_Required work_
Copy the items below word for word, starting with the line that contains "list empty area" and running through the last item, with both ends included.

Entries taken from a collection
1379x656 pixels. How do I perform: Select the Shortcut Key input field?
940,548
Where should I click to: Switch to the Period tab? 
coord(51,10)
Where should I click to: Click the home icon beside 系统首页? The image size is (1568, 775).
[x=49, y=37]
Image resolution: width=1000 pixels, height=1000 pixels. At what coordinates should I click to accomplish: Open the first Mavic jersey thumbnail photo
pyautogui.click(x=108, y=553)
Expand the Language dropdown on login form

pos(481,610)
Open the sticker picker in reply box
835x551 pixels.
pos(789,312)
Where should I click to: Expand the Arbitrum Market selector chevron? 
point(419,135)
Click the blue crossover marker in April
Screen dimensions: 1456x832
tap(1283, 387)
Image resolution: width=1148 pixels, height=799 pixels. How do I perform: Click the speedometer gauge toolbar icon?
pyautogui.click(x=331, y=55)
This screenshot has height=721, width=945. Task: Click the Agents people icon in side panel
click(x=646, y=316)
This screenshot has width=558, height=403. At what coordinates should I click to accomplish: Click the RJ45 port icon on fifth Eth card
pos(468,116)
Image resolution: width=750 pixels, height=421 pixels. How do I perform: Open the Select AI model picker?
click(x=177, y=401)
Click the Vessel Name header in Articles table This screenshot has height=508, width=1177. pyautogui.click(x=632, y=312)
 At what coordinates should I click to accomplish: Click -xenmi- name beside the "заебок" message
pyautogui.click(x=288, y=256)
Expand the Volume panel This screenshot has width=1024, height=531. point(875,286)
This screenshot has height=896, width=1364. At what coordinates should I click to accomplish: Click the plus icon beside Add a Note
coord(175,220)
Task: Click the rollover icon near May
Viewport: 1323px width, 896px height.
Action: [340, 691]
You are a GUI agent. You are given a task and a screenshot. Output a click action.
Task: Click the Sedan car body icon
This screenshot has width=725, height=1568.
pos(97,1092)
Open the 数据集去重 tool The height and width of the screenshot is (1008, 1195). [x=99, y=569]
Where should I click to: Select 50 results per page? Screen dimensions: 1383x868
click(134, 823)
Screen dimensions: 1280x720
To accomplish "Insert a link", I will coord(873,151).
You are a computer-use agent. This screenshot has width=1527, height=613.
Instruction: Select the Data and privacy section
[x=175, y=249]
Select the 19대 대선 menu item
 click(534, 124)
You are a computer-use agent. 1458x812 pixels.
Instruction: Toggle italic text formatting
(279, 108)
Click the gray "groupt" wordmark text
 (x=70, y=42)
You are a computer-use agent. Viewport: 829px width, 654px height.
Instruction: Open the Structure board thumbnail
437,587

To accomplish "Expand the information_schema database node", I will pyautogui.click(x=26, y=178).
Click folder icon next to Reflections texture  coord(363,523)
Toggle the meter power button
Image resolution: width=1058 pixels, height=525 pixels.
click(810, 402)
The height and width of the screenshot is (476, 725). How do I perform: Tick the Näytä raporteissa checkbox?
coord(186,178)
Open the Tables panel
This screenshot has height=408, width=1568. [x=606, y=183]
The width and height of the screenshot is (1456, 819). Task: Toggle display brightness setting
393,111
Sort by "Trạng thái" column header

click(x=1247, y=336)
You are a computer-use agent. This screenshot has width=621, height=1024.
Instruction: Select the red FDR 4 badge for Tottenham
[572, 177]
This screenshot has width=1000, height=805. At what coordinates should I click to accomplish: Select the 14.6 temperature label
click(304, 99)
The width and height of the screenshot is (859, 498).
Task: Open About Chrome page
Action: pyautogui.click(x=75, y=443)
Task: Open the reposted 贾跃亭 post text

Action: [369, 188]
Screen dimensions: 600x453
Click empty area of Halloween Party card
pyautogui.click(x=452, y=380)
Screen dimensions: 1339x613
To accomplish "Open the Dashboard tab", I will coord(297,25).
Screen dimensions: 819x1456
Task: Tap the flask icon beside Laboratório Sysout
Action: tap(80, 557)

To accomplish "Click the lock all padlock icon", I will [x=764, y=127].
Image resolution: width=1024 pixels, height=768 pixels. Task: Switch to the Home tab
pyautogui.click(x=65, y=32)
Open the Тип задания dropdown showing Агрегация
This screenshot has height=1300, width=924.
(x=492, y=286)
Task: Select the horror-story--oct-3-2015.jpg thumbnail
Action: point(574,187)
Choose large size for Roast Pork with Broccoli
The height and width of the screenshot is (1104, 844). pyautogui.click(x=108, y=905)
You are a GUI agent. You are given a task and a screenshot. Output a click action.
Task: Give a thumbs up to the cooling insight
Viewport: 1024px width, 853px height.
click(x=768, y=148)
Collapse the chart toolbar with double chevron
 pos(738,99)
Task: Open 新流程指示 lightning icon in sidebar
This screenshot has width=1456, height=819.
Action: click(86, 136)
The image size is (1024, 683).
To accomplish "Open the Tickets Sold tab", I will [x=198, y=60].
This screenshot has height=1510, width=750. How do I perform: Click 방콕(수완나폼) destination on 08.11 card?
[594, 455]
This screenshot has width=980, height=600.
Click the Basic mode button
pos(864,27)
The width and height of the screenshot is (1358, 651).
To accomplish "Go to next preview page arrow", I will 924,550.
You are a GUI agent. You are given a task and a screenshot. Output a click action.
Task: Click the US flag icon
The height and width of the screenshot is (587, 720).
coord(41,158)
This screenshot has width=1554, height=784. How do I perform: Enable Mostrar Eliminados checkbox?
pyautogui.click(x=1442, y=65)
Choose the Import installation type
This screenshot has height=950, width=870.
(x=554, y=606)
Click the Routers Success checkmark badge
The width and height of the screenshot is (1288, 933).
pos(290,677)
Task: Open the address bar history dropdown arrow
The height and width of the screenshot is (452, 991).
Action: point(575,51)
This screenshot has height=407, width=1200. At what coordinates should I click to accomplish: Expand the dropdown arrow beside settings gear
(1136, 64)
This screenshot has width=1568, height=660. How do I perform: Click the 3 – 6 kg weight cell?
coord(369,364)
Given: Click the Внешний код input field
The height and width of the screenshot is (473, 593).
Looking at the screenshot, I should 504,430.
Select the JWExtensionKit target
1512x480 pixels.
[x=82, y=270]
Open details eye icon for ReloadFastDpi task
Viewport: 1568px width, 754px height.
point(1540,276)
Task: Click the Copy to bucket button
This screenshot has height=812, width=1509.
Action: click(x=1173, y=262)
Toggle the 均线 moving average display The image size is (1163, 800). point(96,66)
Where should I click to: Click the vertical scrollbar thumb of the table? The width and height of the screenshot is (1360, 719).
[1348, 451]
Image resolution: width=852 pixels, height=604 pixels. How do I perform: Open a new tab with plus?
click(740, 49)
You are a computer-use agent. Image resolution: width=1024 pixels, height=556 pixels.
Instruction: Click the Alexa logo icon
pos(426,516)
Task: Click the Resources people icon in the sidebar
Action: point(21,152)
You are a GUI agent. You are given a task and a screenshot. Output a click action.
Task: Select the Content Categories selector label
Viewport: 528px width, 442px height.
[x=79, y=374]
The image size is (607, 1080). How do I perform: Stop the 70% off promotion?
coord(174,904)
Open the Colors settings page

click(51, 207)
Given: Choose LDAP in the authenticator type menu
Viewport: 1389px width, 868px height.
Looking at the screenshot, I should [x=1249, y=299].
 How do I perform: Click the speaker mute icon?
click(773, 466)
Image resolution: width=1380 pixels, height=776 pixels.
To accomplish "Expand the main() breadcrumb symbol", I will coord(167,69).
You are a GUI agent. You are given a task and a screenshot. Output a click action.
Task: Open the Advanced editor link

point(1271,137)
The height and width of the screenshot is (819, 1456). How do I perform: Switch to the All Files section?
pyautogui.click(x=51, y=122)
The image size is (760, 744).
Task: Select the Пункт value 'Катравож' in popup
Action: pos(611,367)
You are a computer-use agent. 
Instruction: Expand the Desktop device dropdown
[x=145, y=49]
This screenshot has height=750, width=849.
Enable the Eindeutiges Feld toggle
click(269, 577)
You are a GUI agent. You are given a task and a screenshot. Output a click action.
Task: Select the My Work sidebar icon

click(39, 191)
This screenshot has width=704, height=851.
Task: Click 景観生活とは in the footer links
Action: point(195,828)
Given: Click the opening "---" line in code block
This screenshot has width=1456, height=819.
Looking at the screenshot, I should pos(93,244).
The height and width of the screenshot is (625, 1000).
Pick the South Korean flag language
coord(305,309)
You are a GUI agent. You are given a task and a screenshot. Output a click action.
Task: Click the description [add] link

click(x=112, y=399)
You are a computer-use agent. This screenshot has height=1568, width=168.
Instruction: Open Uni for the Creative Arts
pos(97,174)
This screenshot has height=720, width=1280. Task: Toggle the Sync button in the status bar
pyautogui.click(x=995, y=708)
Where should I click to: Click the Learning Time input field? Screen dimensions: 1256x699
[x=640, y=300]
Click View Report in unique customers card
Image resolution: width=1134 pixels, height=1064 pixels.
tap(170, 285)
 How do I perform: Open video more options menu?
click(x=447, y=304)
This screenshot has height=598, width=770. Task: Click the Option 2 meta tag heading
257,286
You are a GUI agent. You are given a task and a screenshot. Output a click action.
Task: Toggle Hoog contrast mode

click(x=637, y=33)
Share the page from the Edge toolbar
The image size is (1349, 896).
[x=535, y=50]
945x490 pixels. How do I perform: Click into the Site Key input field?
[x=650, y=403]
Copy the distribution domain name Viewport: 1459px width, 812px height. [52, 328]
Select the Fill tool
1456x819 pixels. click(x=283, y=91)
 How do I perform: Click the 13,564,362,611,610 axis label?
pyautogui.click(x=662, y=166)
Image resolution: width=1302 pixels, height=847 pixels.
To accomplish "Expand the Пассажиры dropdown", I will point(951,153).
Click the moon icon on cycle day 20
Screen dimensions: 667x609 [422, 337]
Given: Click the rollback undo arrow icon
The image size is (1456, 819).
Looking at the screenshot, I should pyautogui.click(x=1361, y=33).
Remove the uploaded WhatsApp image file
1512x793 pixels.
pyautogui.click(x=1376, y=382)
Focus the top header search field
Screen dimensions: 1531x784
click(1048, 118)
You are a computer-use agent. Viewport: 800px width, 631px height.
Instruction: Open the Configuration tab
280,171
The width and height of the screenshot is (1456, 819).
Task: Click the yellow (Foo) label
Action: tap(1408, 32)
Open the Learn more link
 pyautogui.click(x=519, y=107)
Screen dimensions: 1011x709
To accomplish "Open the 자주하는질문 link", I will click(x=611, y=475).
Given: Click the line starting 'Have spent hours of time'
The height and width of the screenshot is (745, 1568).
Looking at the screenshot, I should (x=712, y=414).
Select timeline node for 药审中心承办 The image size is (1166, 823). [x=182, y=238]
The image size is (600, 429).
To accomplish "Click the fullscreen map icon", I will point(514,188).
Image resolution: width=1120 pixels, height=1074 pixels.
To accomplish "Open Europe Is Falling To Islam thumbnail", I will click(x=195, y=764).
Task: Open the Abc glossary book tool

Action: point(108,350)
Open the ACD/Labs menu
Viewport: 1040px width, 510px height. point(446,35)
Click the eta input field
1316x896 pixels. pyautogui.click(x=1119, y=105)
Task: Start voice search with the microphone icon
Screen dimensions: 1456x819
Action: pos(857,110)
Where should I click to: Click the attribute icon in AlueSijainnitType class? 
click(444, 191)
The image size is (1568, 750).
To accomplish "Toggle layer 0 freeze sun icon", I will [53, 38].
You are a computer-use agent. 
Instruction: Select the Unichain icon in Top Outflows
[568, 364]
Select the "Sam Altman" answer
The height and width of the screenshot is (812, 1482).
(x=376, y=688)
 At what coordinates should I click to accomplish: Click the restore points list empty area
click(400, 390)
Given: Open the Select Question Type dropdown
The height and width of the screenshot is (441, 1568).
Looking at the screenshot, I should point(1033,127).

_Written solution_
 At what coordinates should I click to accomplish: Click the restore points list empty area
click(400, 390)
Given: Open the Select Question Type dropdown
The height and width of the screenshot is (441, 1568).
Looking at the screenshot, I should point(1033,127).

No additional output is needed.